Abbiamo già parlato della sindrome “Too posh to push”, come viene chiamata la tendenza delle mamme inglesi a preferire il taglio cesareo a quello naturale anche quando non è necessario. Una nuova scoperta dell’Università di Taiwan, tuttavia, lancia un allarme rivolto ai potenziali pericoli che questo intervento chirurgico può causare.

Le donne che partoriscono con taglio cesareo sono più propense a soffrire di depressione post partum dopo la nascita del bambino. Questo è quanto affermano gli studiosi, che hanno passato in rassegna le condizioni fisiche e psicologiche di oltre diecimila madri.

Per le donne che fanno venire al mondo i loro bimbi in modo naturale, si parla di un rischio di Baby Blues inferiore di un terzo rispetto alle partorienti sulle quali si è intervenuto chirurgicamente.

Una differenza non da poco, considerando anche l’attuale preferenza di molte future mamme a programmare la nascita del bambino anche quando non sussistono problemi particolari che rendono complicato o impossibile un parto naturale.

Quali sono i motivi che determinano questo legame tra cesareo e depressione post partum? Si parla di più possibili fattori che portano una donna a non riuscire a vivere serenamente l’arrivo di un figlio, determinando uno stato di profonda solitudine e disagio esistenziale che, spesso, si protrae per diversi mesi dopo il {#parto}.

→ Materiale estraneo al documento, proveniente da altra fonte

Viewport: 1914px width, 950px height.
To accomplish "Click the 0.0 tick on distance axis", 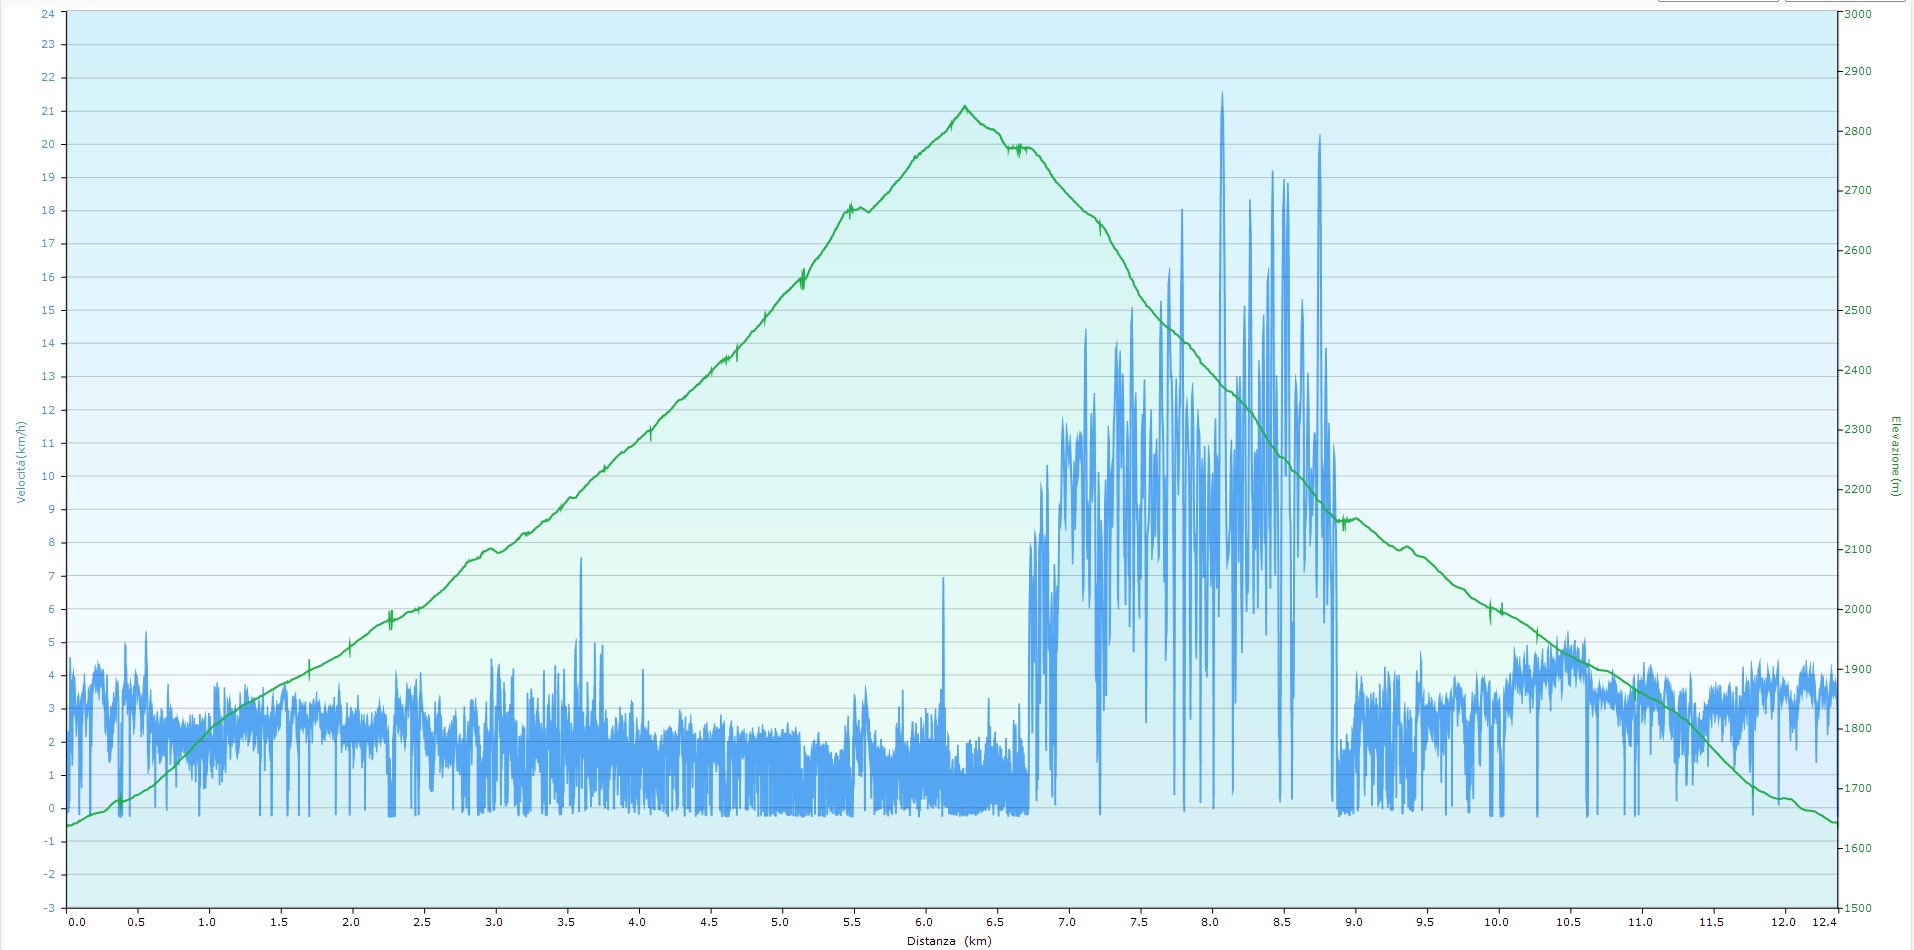I will pos(76,922).

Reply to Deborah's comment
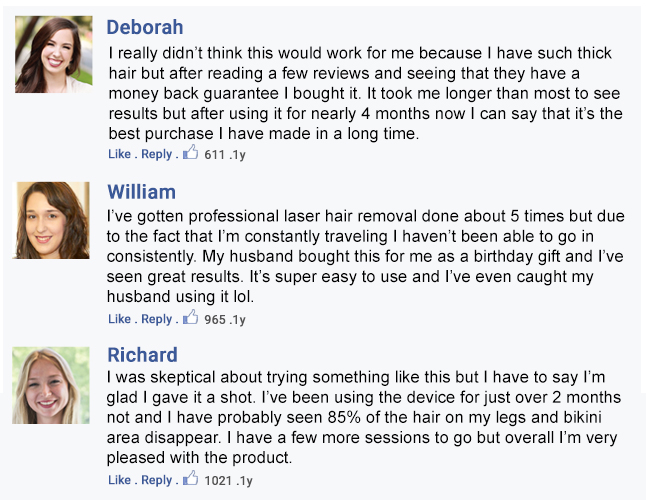pyautogui.click(x=157, y=154)
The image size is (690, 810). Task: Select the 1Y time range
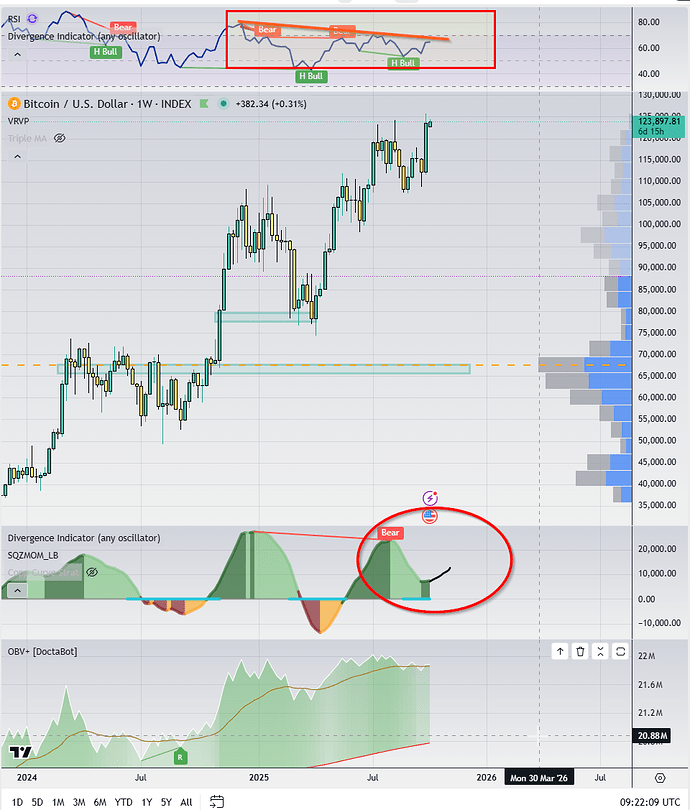[x=148, y=801]
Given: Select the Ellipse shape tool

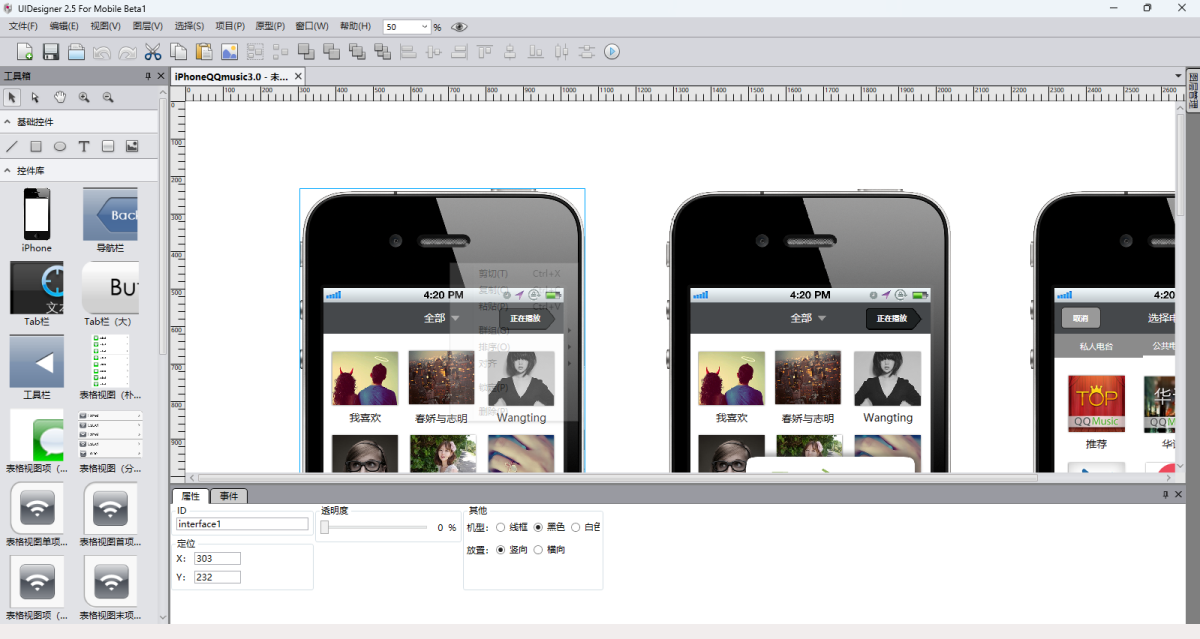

Secondo i ricercatori un parto non naturale potrebbe far nascere nella donna un senso di inadeguatezza, perché non ha partecipato attivamente alla nascita con tutti i pro e contro che il travaglio porta con sé in tutte le sue fasi. E ancora, le difficoltà legate alla ripresa fisica, che la maggior parte delle volte richiede qualche settimana, possono compromettere la salute psicologica della neo-mamma, soprattutto se a tutto ciò si aggiungono le normali difficoltà iniziali connesse alle prime cure del neonato.